§ **Ihre Aufgaben**:
**a)** Auf welchem Sender liefen laut dem Textauszug am Vorabend des 3. Oktober zwei Sendungen zum deutschen Einheitstag?
**b)** Geben Sie sämtliche Zeilen der Auflistung als Markdown-Tabelle mit den Spalten „Nr.“ und „Eintrag“ aus und lassen Sie leere Zeilen weg. Die Bilder sind nicht in die Ausgabe aufzunehmen.

I.
Patriotische Aufwallungen sind mir - ungeachtet eines anno 1982 zusammen mit Peter Brandt geschriebenen Aufsatzes mit dem Titel "Patriotismus von links"- wesensfremd. Nachdenken über die deutsche Geschichte, in die ich 1943 hineingeboren wurde, mündet - wohl auch altersbedingt - eher stets in Betrübnis und Ratlosigkeit angesichts des unsäglichen Grauens, das im 20. Jahrhundert von Hitler-Deutschland - von Deutschen, Gottseidank nicht von allen - exerziert wurde.
Nicht in Widerspruch dazu steht die Erinnerung an die immense Freude, die ich in den Tagen des Mauerfalls empfand und die sich im Einheitsjahr 1990 bis zu dem Datum des 3. Oktober fortsetzte. Die Bilder jenes weltpolitischen Wunderjahres - vom Tanz auf der Mauer über die DDR-Wahlen am 18. März 1990 über die Stationen der 2+4-Verhandlungen bis zum Einheitstag am 3. Oktober - haben sich unauslöschlich in mein Gedächtnis eingeprägt.
Was wissen heute meine Enkel davon? Was sagen ihnen jetzt oder erst später noch Namen wie Alexander Jakowlew, Gerhard Schürer, Günter Mittag, Hans Modrow, Lothar de Maizière, Richard Schröder, Günter Krause - oder Thatcher, Mitterand, Genscher, Edward Schewardnadze, Jimmy Baker, Douglas Hurd, Roland Dumas, Krysztof Skubiszewski? Was und wie erfahren sie davon in der Schule, auf Tiktok, auf Instagram, in ihren Whatsapp-Gruppen oder auf der Glotze? Am Vorabend des 3. Oktober standen einzig auf Arte zwei sehenswerte Sendungen zum deutschen Einheitstag auf dem Programm. Fehlanzeige auf allen anderen Kanälen.
Was lernen unsere Jungen, die künftigen Träger (sc. m/w/d) "unserer Demokratie" bzw. unsere künftige "Elite", in den ehedem vorbildlichen deutschen Bildungsinstitutionen? Werden ihnen - außer der ausufernden Terminologie sexueller Verhaltensweisen - die Begriffe Moralpolitik und Realpolitik, Faktizität und Kontingenz vermittelt, kennen sie die Differenz zwischen Werten und Wahrheit, den Konnex von Interessen und Ideologie, die Mechanismen der Großen Politik bis hin zum "Selbstmord Europas"? Was sagt ihnen der Begriff "mors Dei"? Erkennen sie - bei allen Lernzielen "politischen Bildung" - die in den Nazi-Wahn mündende Synthese von Darwinismus und Vulgärromantik?

§ **Zu verwendende Daten**:
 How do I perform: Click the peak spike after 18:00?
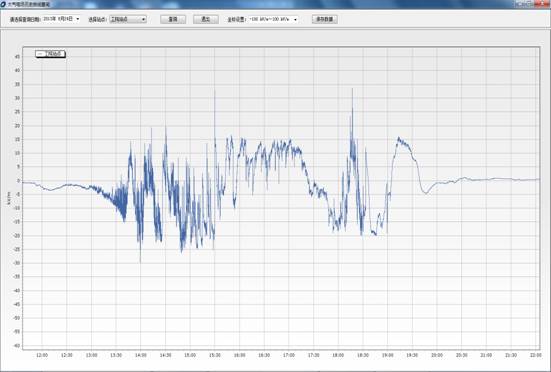click(352, 90)
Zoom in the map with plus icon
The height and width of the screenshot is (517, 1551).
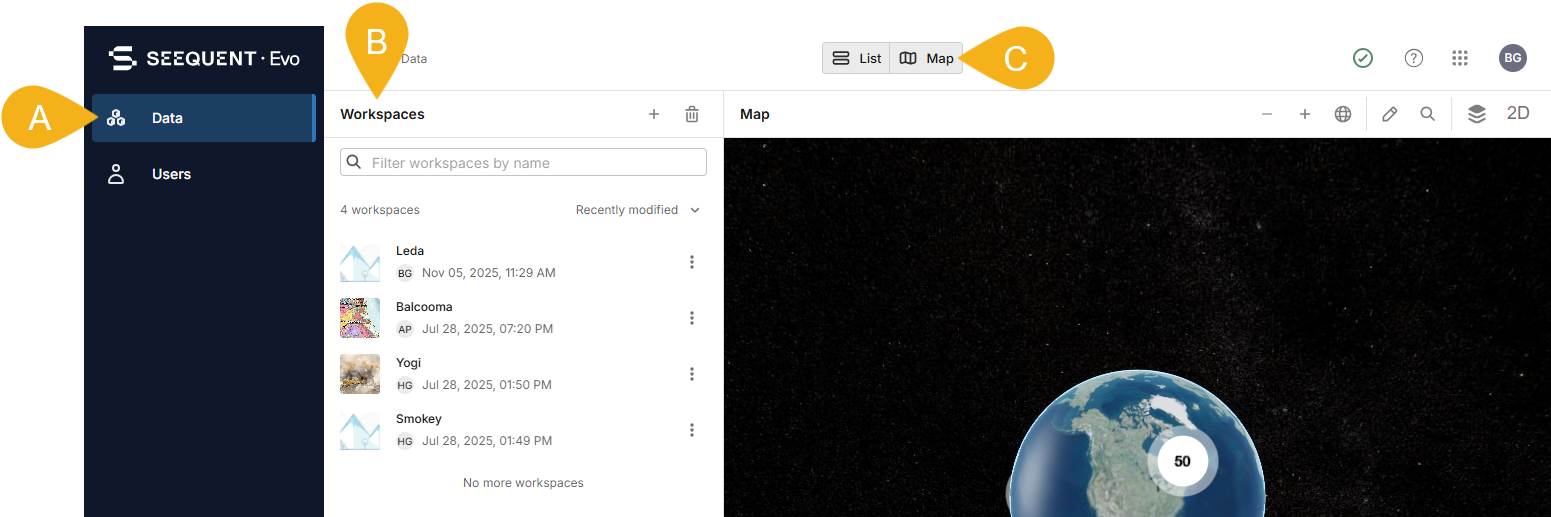click(x=1305, y=115)
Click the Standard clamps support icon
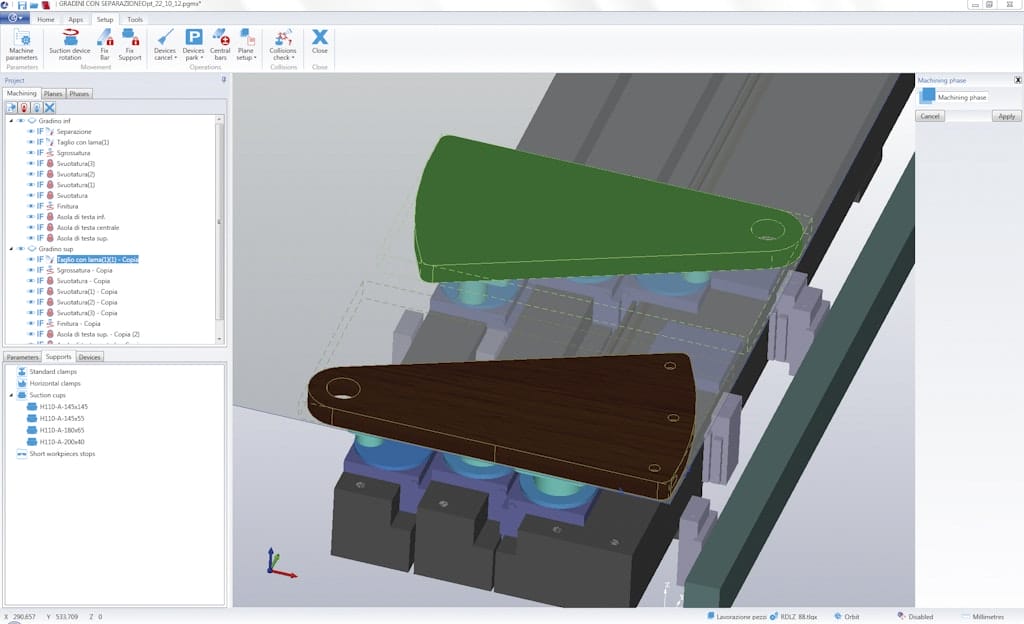Screen dimensions: 1024x624 coord(21,371)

§ **Lösungen**:
**a)** Auf Arte.

**b)**
| Nr. | Eintrag |
|---|---|
| 1 |  How do I perform: Click the peak spike after 18:00? |
| 2 | click(352, 90) |
| 3 | Zoom in the map with plus icon |
| 4 | The height and width of the screenshot is (517, 1551). |
| 5 | click(x=1305, y=115) |
| 6 | Click the Standard clamps support icon |
| 7 | Screen dimensions: 1024x624 coord(21,371) |